# Imports

In [1]:
import gym
import numpy as np
import torch
import torch.nn as nn
import torch.optim as optim
import torch.nn.functional as F
from torch.utils.tensorboard import SummaryWriter
from collections import deque
import random
import time

In [2]:
# %pip install stable-baselines3[extra]

In [3]:
from stable_baselines3 import PPO
from stable_baselines3.common.vec_env import DummyVecEnv, VecFrameStack
from stable_baselines3.common.env_util import make_atari_env
from stable_baselines3.common.callbacks import EvalCallback, CheckpointCallback
from stable_baselines3.common.utils import get_linear_fn
from stable_baselines3.common.policies import ActorCriticCnnPolicy

# Settings

In [4]:
parameters = {
    "device" : torch.device('cuda' if torch.cuda.is_available() else 'cpu'),
    "total_time_steps" : 2000000,
    "checkpoint_freq" : 200000,
    "eval_freq" : 50000,
    "n_steps" : 2048,
    "batch_size" : 64,
    "gae_lambda" : 0.95,
    "ent_coef" : 0.01,
    "gamma" : 0.99,
    "verbose" : 0,
    "clip_range" : 0.2
}

In [5]:
parameters['device']

device(type='cuda')

# Initial Model

In [6]:
env_id = 'AssaultNoFrameskip-v4'
env = make_atari_env(env_id, n_envs=1, seed=0)

In [7]:
# Wrap the environment to stack frames and normalize observations
env = VecFrameStack(env, n_stack=4)

In [8]:
tensorboard_log_dir = "./ppo_assault_tensorboard/"

In [9]:
# Create the PPO model
#model = PPO('CnnPolicy', env, verbose=0, tensorboard_log=tensorboard_log_dir) # Change verbose to 1 for info messages and 2 for debug messages

# Fine tuned model with custom actor-critic policy

In [10]:
class CustomCnnPolicy(ActorCriticCnnPolicy):
    def __init__(self, *args, **kwargs):
        super(CustomCnnPolicy, self).__init__(*args, **kwargs,
            net_arch=[dict(pi=[256, 256], vf=[256, 256])])


In [11]:
learning_rate_schedule = get_linear_fn(start=3e-4, end=1e-6, end_fraction=0.9)
model = PPO(CustomCnnPolicy, env, learning_rate=learning_rate_schedule, verbose=parameters['verbose'], 
            tensorboard_log=tensorboard_log_dir, n_steps=parameters['n_steps'], 
            batch_size=parameters['batch_size'], clip_range=parameters['clip_range'], gae_lambda=parameters['gae_lambda'], 
            ent_coef=parameters['ent_coef'], gamma=parameters['gamma'])



# Training

In [12]:
# Callbacks for evaluation and saving models
#checkpoint_callback = CheckpointCallback(save_freq=parameters['checkpoint_freq'], save_path='./logs/', name_prefix='ppo_assault_2m') # Save checkpoint trained state every 10k time steps. Might need to remove
eval_callback = EvalCallback(env, best_model_save_path='./logs/best_model/assault_2m_steps_tuned',
                             log_path='./logs/results', eval_freq=parameters['eval_freq'])

In [13]:
start_time = time.time()
model.learn(total_timesteps=parameters['total_time_steps'], callback=[eval_callback]) #[checkpoint_callback, eval_callback])

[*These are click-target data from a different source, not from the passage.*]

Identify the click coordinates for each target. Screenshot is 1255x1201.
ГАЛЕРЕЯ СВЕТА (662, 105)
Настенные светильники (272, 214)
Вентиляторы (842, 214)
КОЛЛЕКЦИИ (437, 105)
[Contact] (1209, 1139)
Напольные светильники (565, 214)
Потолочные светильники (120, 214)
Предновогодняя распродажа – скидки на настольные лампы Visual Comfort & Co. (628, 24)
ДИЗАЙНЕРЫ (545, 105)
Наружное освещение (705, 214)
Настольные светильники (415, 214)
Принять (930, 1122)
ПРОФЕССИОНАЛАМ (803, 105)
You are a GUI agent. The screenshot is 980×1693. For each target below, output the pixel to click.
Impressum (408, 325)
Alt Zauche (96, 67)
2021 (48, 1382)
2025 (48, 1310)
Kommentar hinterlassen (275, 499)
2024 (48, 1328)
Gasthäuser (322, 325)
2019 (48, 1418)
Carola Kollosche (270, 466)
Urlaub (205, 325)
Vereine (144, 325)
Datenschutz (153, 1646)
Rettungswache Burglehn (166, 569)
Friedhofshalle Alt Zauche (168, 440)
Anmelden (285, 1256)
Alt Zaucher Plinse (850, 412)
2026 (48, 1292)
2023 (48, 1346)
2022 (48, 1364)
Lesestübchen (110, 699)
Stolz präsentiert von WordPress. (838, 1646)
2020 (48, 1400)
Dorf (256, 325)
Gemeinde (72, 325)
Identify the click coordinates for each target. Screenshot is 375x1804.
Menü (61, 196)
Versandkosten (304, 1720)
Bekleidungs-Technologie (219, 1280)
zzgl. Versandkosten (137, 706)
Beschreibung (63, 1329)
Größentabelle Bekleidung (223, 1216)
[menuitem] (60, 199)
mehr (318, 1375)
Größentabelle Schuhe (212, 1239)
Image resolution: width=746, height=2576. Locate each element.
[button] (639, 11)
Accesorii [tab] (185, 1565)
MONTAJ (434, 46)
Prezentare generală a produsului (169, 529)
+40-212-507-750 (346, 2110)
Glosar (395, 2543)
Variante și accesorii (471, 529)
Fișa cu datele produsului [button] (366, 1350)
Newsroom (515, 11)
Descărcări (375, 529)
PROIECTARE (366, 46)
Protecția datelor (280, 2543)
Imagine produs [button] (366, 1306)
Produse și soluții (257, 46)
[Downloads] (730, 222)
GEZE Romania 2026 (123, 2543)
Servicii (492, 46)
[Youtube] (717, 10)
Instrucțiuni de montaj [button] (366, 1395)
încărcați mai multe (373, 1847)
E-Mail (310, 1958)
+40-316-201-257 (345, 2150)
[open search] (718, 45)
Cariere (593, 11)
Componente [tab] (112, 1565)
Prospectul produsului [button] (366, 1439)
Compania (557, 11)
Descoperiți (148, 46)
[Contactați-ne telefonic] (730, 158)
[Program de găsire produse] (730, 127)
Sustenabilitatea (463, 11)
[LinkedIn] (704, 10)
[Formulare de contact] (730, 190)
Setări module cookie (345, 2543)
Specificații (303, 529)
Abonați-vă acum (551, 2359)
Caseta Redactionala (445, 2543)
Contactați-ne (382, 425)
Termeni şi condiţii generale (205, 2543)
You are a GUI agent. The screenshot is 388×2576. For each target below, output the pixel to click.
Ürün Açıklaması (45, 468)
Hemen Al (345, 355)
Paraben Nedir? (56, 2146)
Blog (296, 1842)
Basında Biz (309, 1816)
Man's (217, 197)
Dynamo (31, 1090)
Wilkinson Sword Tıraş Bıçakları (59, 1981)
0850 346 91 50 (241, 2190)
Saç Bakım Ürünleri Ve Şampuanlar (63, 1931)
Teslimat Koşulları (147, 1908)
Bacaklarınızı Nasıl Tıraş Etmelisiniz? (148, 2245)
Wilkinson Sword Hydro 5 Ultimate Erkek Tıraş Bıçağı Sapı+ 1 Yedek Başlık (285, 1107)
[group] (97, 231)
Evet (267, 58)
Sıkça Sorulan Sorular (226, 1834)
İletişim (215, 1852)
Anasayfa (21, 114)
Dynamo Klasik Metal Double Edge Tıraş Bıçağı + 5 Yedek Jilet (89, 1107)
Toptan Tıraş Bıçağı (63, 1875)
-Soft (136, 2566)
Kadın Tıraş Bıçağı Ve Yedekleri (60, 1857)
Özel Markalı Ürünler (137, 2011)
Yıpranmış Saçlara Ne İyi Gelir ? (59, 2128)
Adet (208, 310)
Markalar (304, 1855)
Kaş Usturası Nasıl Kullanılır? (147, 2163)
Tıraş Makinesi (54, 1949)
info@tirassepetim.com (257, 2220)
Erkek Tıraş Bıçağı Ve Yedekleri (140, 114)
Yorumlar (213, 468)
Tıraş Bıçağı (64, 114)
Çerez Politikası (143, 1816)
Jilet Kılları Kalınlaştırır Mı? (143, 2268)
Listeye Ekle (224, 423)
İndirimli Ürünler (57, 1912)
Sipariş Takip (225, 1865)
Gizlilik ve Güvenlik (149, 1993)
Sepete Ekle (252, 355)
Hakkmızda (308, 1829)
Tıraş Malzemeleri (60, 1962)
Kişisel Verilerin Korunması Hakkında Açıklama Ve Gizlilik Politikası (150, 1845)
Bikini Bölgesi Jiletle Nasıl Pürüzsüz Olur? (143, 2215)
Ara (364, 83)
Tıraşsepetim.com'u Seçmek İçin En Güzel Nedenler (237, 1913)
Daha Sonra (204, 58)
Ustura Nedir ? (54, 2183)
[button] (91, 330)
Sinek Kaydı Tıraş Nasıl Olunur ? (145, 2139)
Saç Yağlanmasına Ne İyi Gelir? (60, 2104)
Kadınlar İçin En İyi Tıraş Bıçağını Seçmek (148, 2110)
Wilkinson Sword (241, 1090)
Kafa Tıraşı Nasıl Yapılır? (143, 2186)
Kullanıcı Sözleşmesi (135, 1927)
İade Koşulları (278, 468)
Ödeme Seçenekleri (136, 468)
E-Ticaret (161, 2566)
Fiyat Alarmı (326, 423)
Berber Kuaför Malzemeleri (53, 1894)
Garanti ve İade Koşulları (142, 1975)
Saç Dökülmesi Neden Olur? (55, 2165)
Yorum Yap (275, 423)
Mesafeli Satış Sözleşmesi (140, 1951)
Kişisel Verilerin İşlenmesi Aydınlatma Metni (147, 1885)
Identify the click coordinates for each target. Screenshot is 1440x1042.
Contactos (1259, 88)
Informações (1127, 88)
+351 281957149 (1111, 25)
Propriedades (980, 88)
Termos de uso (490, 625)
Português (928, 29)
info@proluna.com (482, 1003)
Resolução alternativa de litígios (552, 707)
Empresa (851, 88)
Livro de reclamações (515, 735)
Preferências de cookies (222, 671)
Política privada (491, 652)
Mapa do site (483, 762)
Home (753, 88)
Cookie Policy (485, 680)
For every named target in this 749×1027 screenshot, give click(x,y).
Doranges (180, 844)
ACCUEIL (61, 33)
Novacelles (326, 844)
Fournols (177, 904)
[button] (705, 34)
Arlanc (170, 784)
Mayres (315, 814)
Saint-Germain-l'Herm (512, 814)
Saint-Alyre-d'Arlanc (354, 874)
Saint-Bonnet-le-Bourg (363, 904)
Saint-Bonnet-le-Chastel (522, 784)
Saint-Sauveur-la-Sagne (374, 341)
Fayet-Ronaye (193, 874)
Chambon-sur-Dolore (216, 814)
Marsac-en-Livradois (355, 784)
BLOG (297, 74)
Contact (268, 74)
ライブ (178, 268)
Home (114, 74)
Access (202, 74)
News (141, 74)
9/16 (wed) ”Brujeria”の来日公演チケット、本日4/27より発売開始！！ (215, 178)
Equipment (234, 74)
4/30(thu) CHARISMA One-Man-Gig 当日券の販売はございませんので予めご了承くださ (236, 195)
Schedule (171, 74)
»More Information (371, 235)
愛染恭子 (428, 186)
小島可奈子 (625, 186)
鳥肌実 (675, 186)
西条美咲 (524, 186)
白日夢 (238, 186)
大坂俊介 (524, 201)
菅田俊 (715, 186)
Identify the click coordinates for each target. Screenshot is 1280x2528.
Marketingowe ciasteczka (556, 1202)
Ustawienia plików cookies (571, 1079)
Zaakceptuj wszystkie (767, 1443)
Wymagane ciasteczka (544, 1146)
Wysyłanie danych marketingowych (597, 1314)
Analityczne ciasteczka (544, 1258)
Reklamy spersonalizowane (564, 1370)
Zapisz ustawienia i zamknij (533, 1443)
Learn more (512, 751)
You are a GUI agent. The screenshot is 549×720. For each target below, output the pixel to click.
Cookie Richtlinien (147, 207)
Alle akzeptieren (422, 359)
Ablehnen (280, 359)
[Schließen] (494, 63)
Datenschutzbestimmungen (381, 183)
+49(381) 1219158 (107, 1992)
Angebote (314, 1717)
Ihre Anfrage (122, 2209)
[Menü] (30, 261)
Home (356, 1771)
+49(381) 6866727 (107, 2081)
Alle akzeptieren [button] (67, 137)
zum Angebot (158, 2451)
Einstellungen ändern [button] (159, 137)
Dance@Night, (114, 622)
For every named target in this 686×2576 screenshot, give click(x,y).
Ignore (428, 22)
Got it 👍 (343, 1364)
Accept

  return F.conv2d(input, weight, bias, self.stride,


Eval num_timesteps=50000, episode_reward=352.80 +/- 75.60
Episode length: 2488.60 +/- 332.13
New best mean reward!
Eval num_timesteps=100000, episode_reward=378.00 +/- 53.13
Episode length: 2362.20 +/- 237.13
New best mean reward!
Eval num_timesteps=150000, episode_reward=369.60 +/- 84.63
Episode length: 2336.40 +/- 290.72
Eval num_timesteps=200000, episode_reward=386.40 +/- 74.66
Episode length: 2613.40 +/- 399.31
New best mean reward!
Eval num_timesteps=250000, episode_reward=247.80 +/- 27.86
Episode length: 2081.40 +/- 291.08
Eval num_timesteps=300000, episode_reward=281.40 +/- 76.99
Episode length: 2337.00 +/- 297.53
Eval num_timesteps=350000, episode_reward=264.60 +/- 67.20
Episode length: 2168.60 +/- 556.37
Eval num_timesteps=400000, episode_reward=331.80 +/- 97.06
Episode length: 2401.60 +/- 515.05
Eval num_timesteps=450000, episode_reward=344.40 +/- 31.43
Episode length: 2345.80 +/- 391.02
Eval num_timesteps=500000, episode_reward=289.80 +/- 38.49
Episode length: 2701.40 +/- 25

<stable_baselines3.ppo.ppo.PPO at 0x1cd9f38db90>

* Time Elapsed 1m steps: 84m
* Time Elapsed 1m steps tuned: 76m
* Time Elapsed 2m steps: 140m
* Time Elapsed 2m steps tuned: 153m

In [14]:
model.save("ppo_assault_2m_tuned")

In [15]:
print("Time Elapsed: ", (time.time() - start_time)/60)

Time Elapsed:  153.5739587386449


# Loading and evaluating the model

* TODO: Load policy model and run for evaluation.